Creating a list with the environmental raster bricks

To create the input landscape for gen3sis, all environmental variables have to be stored as raster files in a named list. It is important to add the name of the environmental variable you want to use in the list, which will be used when specifying the config file. Alternatively, you can also create a list which contains all of the raster file paths on your hard drive.

We will now create a list that contains all of the layers of our raster bricks for temperature, aridity and area.

landscapes_list <- list(temp = NULL, arid = NULL, area = NULL)
for (i in 1:nlayers(temperature_brick)) {
    landscapes_list$temp <- c(landscapes_list$temp, temperature_brick[[i]])
    landscapes_list$arid <- c(landscapes_list$arid, aridity_brick[[i]])
    landscapes_list$area <- c(landscapes_list$area, area_brick[[i]])
}

Defining a cost function

The second argument we need to define is a cost function. This function should define the connection cost between sites. The species dispersal ability will determine if sites are reachable (i.e. if the dispersal event is higher than the connection cost).

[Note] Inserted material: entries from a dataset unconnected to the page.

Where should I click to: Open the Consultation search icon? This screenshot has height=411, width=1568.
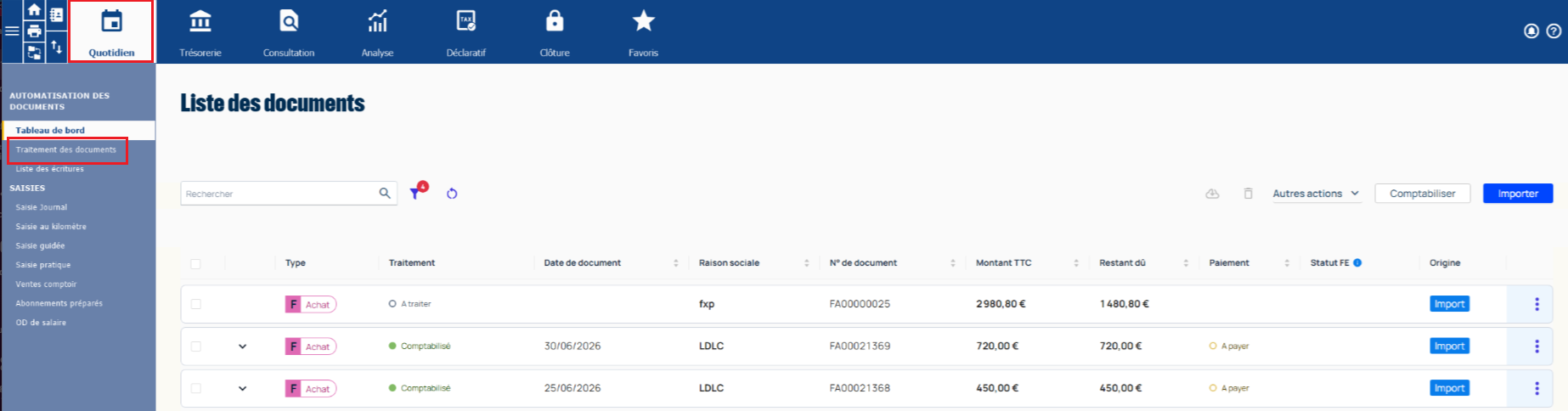tap(289, 20)
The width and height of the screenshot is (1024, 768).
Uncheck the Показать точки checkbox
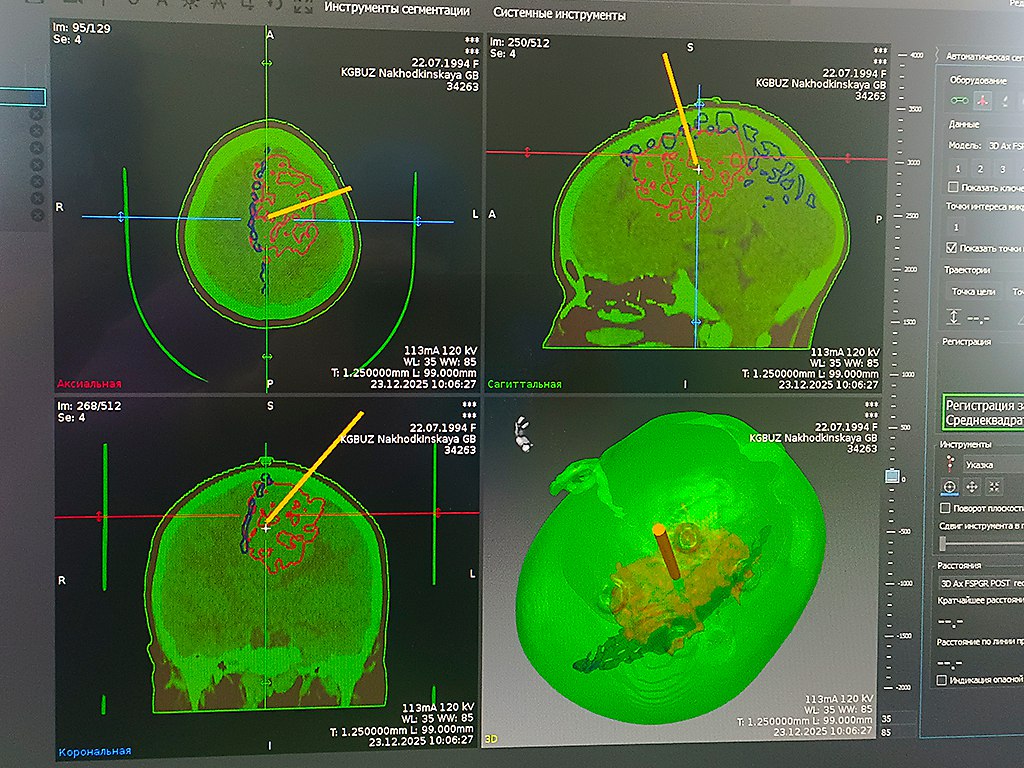tap(953, 247)
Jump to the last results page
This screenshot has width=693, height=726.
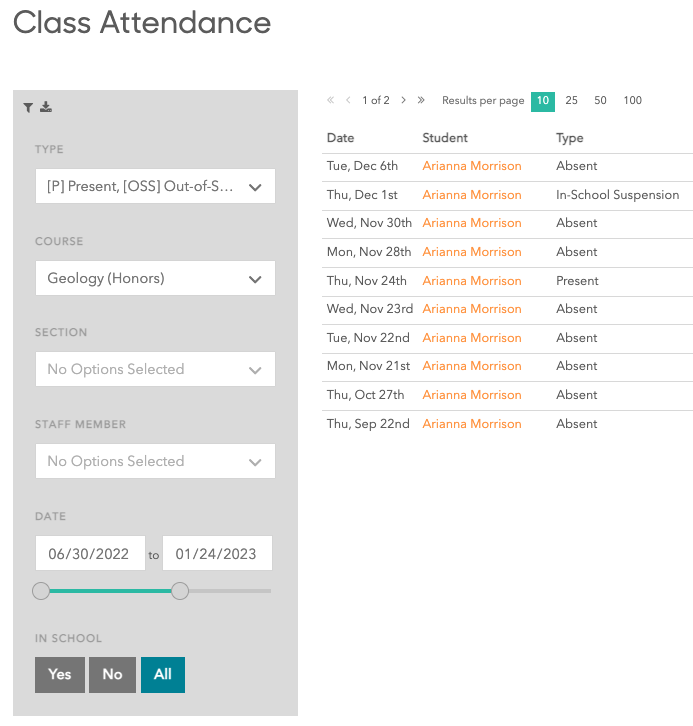tap(421, 100)
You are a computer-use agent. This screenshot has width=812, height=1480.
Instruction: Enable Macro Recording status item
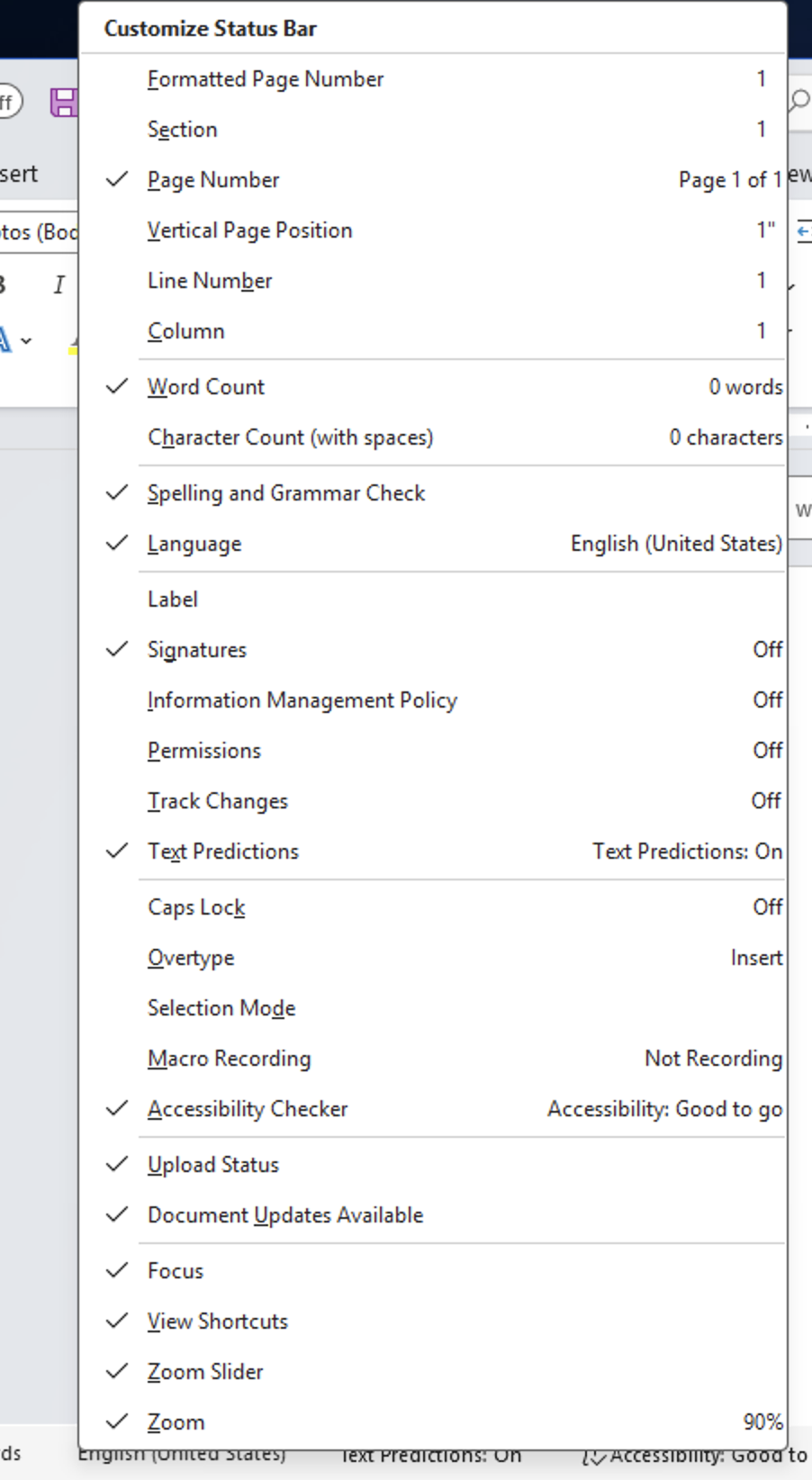pyautogui.click(x=229, y=1059)
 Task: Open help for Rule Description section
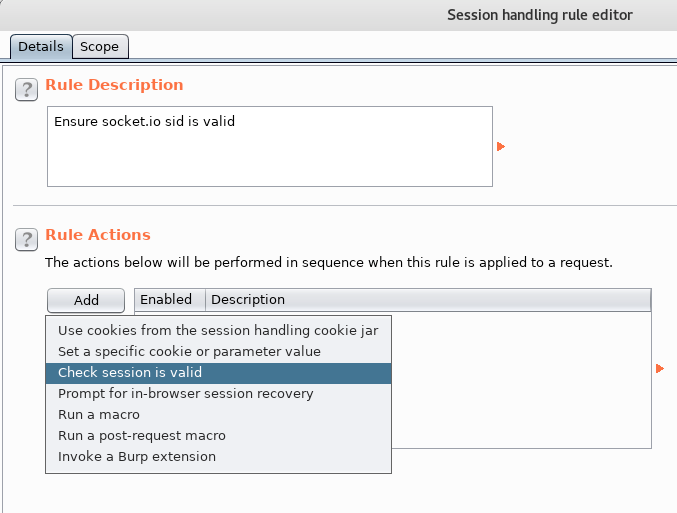click(x=26, y=90)
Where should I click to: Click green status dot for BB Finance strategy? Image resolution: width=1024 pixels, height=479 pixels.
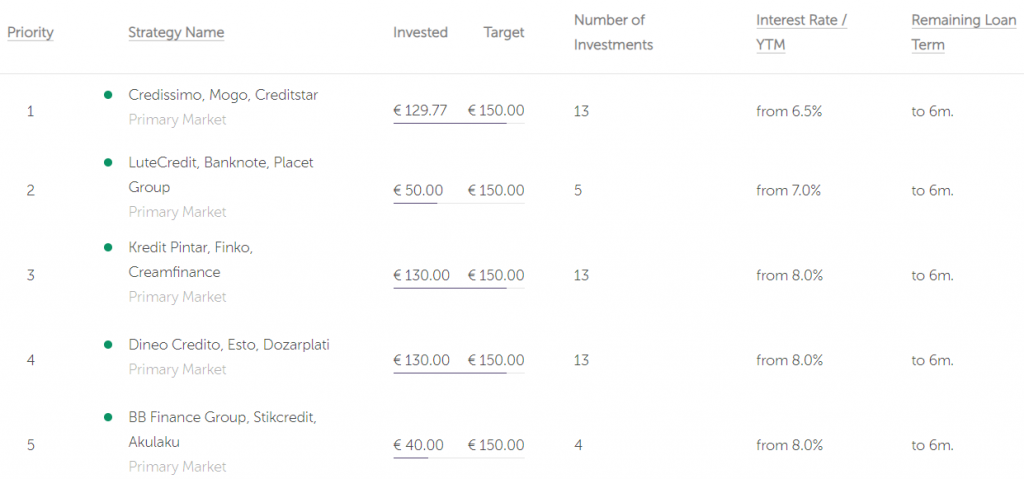(108, 417)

First, let’s look at a very simple case, where no additional cost is added to the geographical distances, meaning that connections costs equal distance in grid cell units multiplied by the raster resolution. The costs here will be defined in cell unit weighted by degrees, so that the same landscape under different spatial resolution in equivalent. For landscapes with a coordinate system (crs) the cost is defined in meters, since the coordinate system is in meters. Hence, we can define a simple cost function in which the dispersal is not penalized:

cost_function_null <- function(source, habitable_src, dest, habitable_dest) {
    return(1)  #represents cost 4 in a 4degree landscape
}
This figure shows the connection costs from one site in central Africa to all other sites. To travel to the site in South America that is indicated with the arrow, the travelling cost is 64. The distance matrix was computed using the very simple cost function that has been introduced before and is not adding any penalty.

This figure shows the connection costs from one site in central Africa to all other sites. To travel to the site in South America that is indicated with the arrow, the travelling cost is 64. The distance matrix was computed using the very simple cost function that has been introduced before and is not adding any penalty.

Now, let’s look at a slightly more sophisticated cost function. Only sites which have environmental values (no NAs) are considered habitable. Here, suitable terrestrial sites should have a cost penalty of one (1), but dispersal over water sites should double (2) the cost of dispersal. Since our example landscape has resolution of 4 degrees, terrestrial sites will have cost penalty of four (4) and aquatic sites of eight (8).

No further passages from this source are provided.